- [ASSIGNED TASK]:
The entries that follow must be written out exactly, without any of the pictures they contain.

- [RECORDS SHOWN]:
_ _ _ _
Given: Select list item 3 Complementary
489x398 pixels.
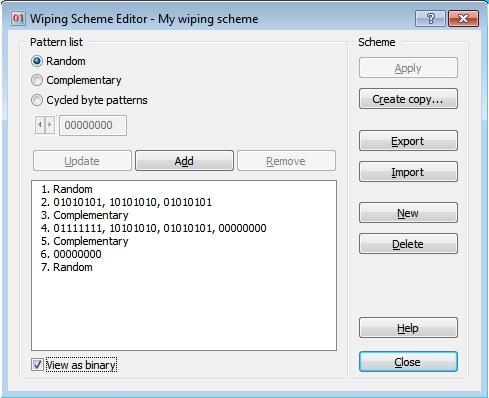Looking at the screenshot, I should 84,215.
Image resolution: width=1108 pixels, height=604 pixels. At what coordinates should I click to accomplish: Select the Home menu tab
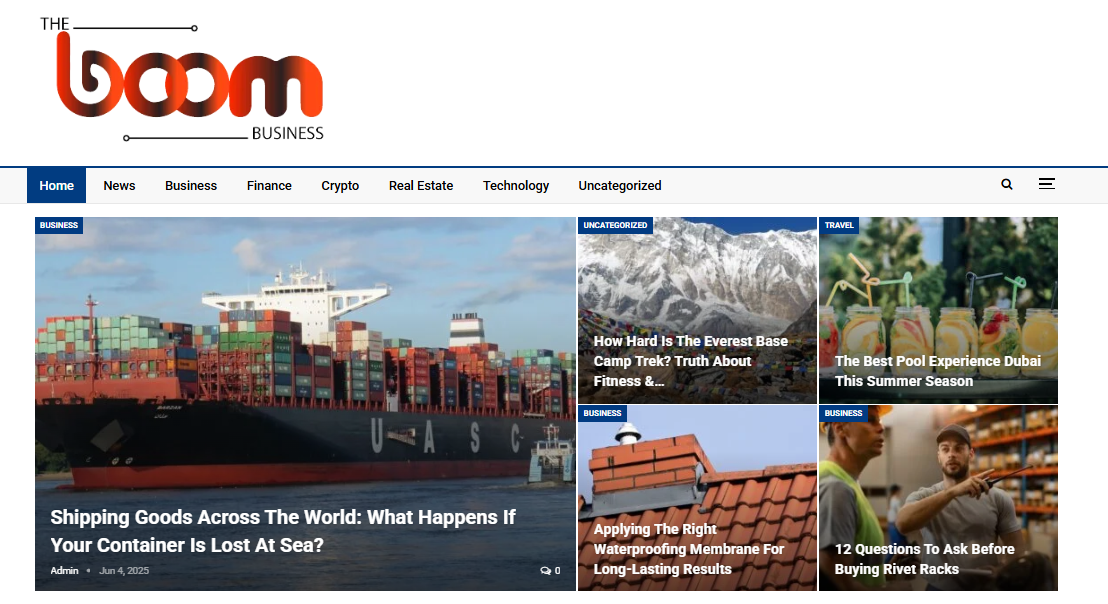point(57,186)
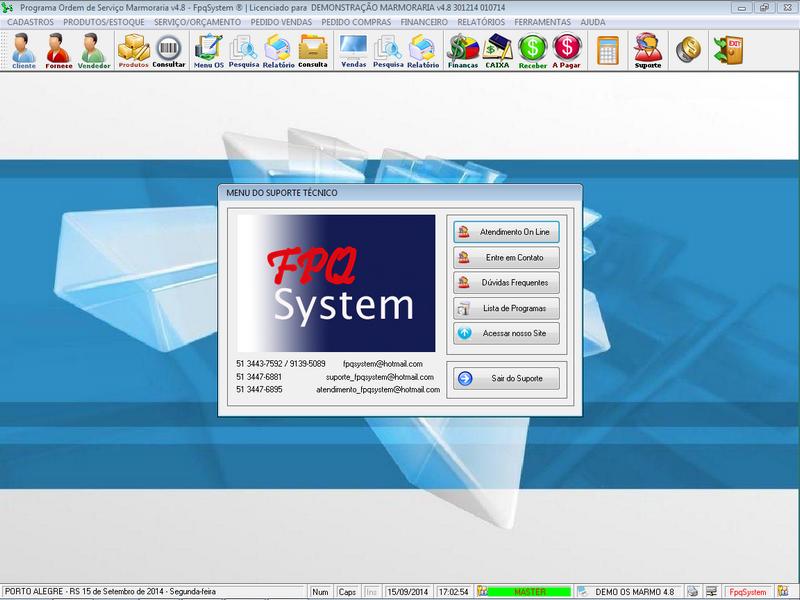Launch the calculator icon in the toolbar
Screen dimensions: 800x600
(x=607, y=49)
_ _ _ _
- [RESULT OF THIS TASK]:
Given: Select list item 3 Complementary
489x398 pixels.
Looking at the screenshot, I should 84,215.
Image resolution: width=1108 pixels, height=604 pixels. At what coordinates should I click to accomplish: Select the Home menu tab
point(57,186)
Launch the calculator icon in the toolbar
Screen dimensions: 800x600
(x=607, y=49)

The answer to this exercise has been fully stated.